At an infrastructure and systems level there have been investments and contingency plans to ensure there is sufficient capacity and headroom to navigate volatility, manage extreme volumes and maintain an orderly market. Since the 2008 financial crisis there has been an ongoing trend that shifts where responsibility for that capacity sits. With more firms switching to managed services or software/platform-as-a-Service (SaaS/PaaS) models, responsibility now sits with the provider rather than the subscriber. Furthermore, the resultant ability to provision additional capacity or more infrastructure is swift, simple and even transparent to the end user.
This service model will have enabled the ‘almost overnight’ switch to remote working to be more seamless for clients, with services already managed externally or by a third party and delivered as-a-Service. The obvious benefit being that the client’s focus remains on operating the areas of their business that differentiates them and the plumbing that powers it simply ‘continues to work.’
The sudden shift in operating models may well have a lasting effect on operations going forward; what was a long-term strategy, vision or aspiration is now a tangible short- to medium-term project, being delivered as the ‘new normal.’ One area this particularly seems to have accelerated discussions is around cloud adoption.
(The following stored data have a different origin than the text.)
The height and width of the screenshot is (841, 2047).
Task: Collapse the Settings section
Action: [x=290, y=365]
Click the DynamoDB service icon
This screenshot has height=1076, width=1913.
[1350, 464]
At Vela we’ve been investing in public cloud services for quite some time. The term Cloud can be all encompassing and it’s important to recognise it is not a one size fits all model; our strategy includes three key pillars:
- Adoption of cloud platforms: Leveraging public cloud platforms to reduce our infrastructure costs whilst increasing our scalability. Our development environments, Continuous Integration (CI) & Quality Assurance (QA) environments and DevOps build and release processes all run within public cloud with the ability to instantiate a virtual machine on-demand and resources only running when required. We also host a number of our own applications, e.g. our client portals, in these environments.
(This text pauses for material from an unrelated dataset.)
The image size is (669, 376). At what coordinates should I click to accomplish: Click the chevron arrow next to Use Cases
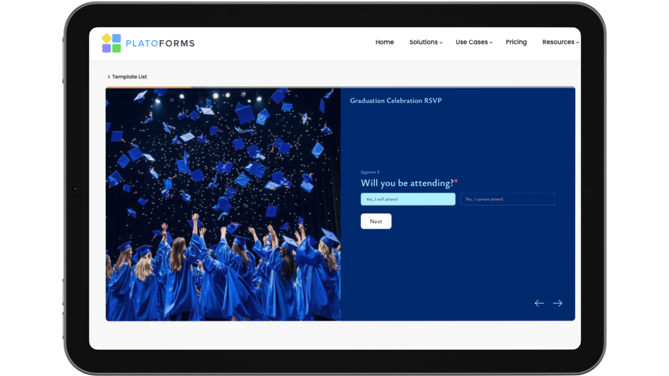click(x=491, y=43)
- Delivery to cloud platforms: Making our existing products and services available to client environments hosted with the major public cloud providers. This is something we already do today for a number of clients across our base of sell-side and buy-side firms that consume our services in their cloud environments.
- Native cloud applications: Deploying truly cloud native versions of our technology stack running as a set of on-demand, containerised micro-services. As a financial services technology company with an API-first strategy this is a natural evolution for us.
The maturity of client deployments within public cloud environments will likely follow a similar trajectory. The short-term lift and shift of environments to public cloud providers should be coupled with a longer-term adoption of native cloud services to realise the full potential of this paradigm shift.
The recent days and months continue to highlight the efficiencies that clients can achieve in operations and responsiveness through a well-executed build and buy strategy that consumes managed market data and execution platforms and services to power their bespoke trading applications. Clients can reduce their operational costs and time to market, whilst ensuring their internal teams remain focussed on maintain their core differentiators.
In conclusion, it is clear that the industry’s increasing adoption of managed services over the last decade has played a key role in navigating its ability to respond dynamically to the unique infrastructure challenges in recent months. Looking forward the role cloud services play in further support of this is likely to become more relevant more rapidly than some had initially forecast.